Re: [PATCH] drm/amd/display: Fix pageflip event race condition for DCN. (v2)

[Date Prev][Date Next][Thread Prev][Thread Next][Date Index][Thread Index]

 



On Thu, Mar 5, 2020 at 4:21 PM Mario Kleiner <mario.kleiner.de@xxxxxxxxx> wrote:
>
> Commit '16f17eda8bad ("drm/amd/display: Send vblank and user
> events at vsartup for DCN")' introduces a new way of pageflip
> completion handling for DCN, and some trouble.
>
> The current implementation introduces a race condition, which
> can cause pageflip completion events to be sent out one vblank
> too early, thereby confusing userspace and causing flicker:
>
> prepare_flip_isr():
>
> 1. Pageflip programming takes the ddev->event_lock.
> 2. Sets acrtc->pflip_status == AMDGPU_FLIP_SUBMITTED
> 3. Releases ddev->event_lock.
>
> --> Deadline for surface address regs double-buffering passes on
>     target pipe.
>
> 4. dc_commit_updates_for_stream() MMIO programs the new pageflip
>    into hw, but too late for current vblank.
>
> => pflip_status == AMDGPU_FLIP_SUBMITTED, but flip won't complete
>    in current vblank due to missing the double-buffering deadline
>    by a tiny bit.
>
> 5. VSTARTUP trigger point in vblank is reached, VSTARTUP irq fires,
>    dm_dcn_crtc_high_irq() gets called.
>
> 6. Detects pflip_status == AMDGPU_FLIP_SUBMITTED and assumes the
>    pageflip has been completed/will complete in this vblank and
>    sends out pageflip completion event to userspace and resets
>    pflip_status = AMDGPU_FLIP_NONE.
>
> => Flip completion event sent out one vblank too early.
>
> This behaviour has been observed during my testing with measurement
> hardware a couple of time.
>
> The commit message says that the extra flip event code was added to
> dm_dcn_crtc_high_irq() to prevent missing to send out pageflip events
> in case the pflip irq doesn't fire, because the "DCH HUBP" component
> is clock gated and doesn't fire pflip irqs in that state.
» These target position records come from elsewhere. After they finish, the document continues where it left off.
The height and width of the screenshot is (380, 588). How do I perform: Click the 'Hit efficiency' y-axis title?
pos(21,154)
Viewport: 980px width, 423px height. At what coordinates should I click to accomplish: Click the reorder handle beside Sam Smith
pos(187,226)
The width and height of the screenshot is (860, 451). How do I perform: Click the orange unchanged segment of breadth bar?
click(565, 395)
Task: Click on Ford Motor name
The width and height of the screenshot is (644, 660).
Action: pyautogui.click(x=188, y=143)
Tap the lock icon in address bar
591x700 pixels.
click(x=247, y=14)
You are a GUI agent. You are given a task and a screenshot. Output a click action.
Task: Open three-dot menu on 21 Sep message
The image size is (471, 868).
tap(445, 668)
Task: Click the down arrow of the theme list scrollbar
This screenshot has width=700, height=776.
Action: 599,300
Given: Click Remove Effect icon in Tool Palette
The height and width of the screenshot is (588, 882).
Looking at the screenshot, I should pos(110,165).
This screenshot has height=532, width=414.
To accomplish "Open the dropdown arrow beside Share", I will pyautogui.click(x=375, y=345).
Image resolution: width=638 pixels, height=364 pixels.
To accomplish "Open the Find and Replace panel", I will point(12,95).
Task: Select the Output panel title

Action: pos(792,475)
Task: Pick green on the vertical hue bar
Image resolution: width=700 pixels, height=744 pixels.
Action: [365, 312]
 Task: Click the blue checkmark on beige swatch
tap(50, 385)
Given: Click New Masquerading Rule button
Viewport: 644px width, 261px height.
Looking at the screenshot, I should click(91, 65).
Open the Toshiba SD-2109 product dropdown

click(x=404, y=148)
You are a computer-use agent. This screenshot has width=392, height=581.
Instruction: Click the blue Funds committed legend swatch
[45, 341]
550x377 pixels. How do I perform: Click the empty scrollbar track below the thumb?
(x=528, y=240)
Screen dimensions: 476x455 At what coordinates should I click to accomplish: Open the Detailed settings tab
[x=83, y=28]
Also that
> this clock gating may happen if no planes are active. According to
> Nicholas, the clock gating can also happen if psr is active, and the
> gating is controlled independently by the hardware, so difficult to
> detect if and when the completion code in above commit is needed.
>
> This patch tries the following solution: It only executes the extra pflip
> completion code in dm_dcn_crtc_high_irq() iff the hardware reports
> that there aren't any surface updated pending in the double-buffered
> surface scanout address registers. Otherwise it leaves pflip completion
> to the pflip irq handler, for a more race-free experience.
>
> This would only guard against the order of events mentioned above.
> If Step 5 (VSTARTUP trigger) happens before step 4 then this won't help
> at all, because 1-3 + 5 might happen even without the hw being programmed
> at all, ie. no surface update pending because none yet programmed into hw.
>
> Therefore this patch also changes locking in amdgpu_dm_commit_planes(),
> so that prepare_flip_isr() and dc_commit_updates_for_stream() are done
> under event_lock protection within the same critical section.
>
> v2: Take Nicholas comments into account, try a different solution.
>
> Lightly tested on Polaris (locking) and Raven (the whole DCN stuff).
> Seems to work without causing obvious new trouble.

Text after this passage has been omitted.